PASOS A SEGUIR –
- A) Responde estas preguntas sobre el texto acerca de las elecciones italianas:
(i) ¿Cuánto tendría que crecer el PIB, según el texto, para que el paro deje de estar desbocado?
(ii) ¿Qué divisas nacionales se nombran como ejemplo?
(iii) ¿De cuánto podrían ser las devaluaciones y en qué plazo?
- B) Escribe la continuación del texto sobre las elecciones italianas a partir de su última frase.

═════ TEXTO DE PARTIDA

Éramos pocos y parió Italia. Dicho sea con todos los respetos al gran país transalpino, de brava historia, cuna de nuestra cultura clásica y al que quien esto escribe tiene en notable estima desde hace años. Pero no me digan que no es frustrante ver cómo, cuando parece que comenzábamos a levantar cabeza -o eso nos cuentan- con unas exportaciones que empiezan a tirar de nuestra agónica economía aunque nuestras cifras de paro sigan desbocadas por el momento -y más que lo estarán hasta que no crezcamos al menos un 2,5 por ciento sobre nuestro PIB-, llegan las elecciones italianas y asestan un nuevo mazazo a una tal vez ya cercana y posible superación de la mayor crisis vivida por los europeos en nuestra historia reciente. Tendrá que ser así porque desde instancias políticas se insiste en que la solución a esta crisis europea es «más Europa» y la interrelación entre sus Estados es lo que tiene. Unos nos vemos arrastrados por los otros. Les escribe un convencido además de que, si hay una luz al final de este túnel, pasa necesariamente por el euro; cualquier vuelta a las pequeñas divisas nacionales como la lira, el escudo o la peseta sería catastrófica para unos países que tendrían que afrontar, en 24 horas, devaluaciones de hasta el 60% (miren en Venezuela qué bien lo están pasando).

══════════
═════ DATOS

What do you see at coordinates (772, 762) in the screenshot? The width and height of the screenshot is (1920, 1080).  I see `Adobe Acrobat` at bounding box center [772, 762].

══════════

RESPUESTAS –
- A)
(i) Al menos un 2,5 por ciento.
(ii) La lira, el escudo y la peseta.
(iii) De hasta el 60%, en 24 horas.

- B)
Nuestra deuda, más cara.

Lo cierto es que lo que ha salido de las urnas italianas es un país ingobernable, una vuelta al miedo en las plazas financieras porque Italia, tercera economía de la Unión, pesa -y mucho- y un nuevo disparo de las primas de riesgo de los llamados países periféricos (los del sur de Europa). Es decir, tendremos que volver a pagar nuestra deuda, el dinero que no nos queda más remedio que seguir pidiendo prestado a esos demonios llamados mercados y que no son más que inversores, institucionales o privados, que nos prestar para subsistir, algo más caro.

¿En verdad ayudan las opciones que se sitúan fuera del sistema?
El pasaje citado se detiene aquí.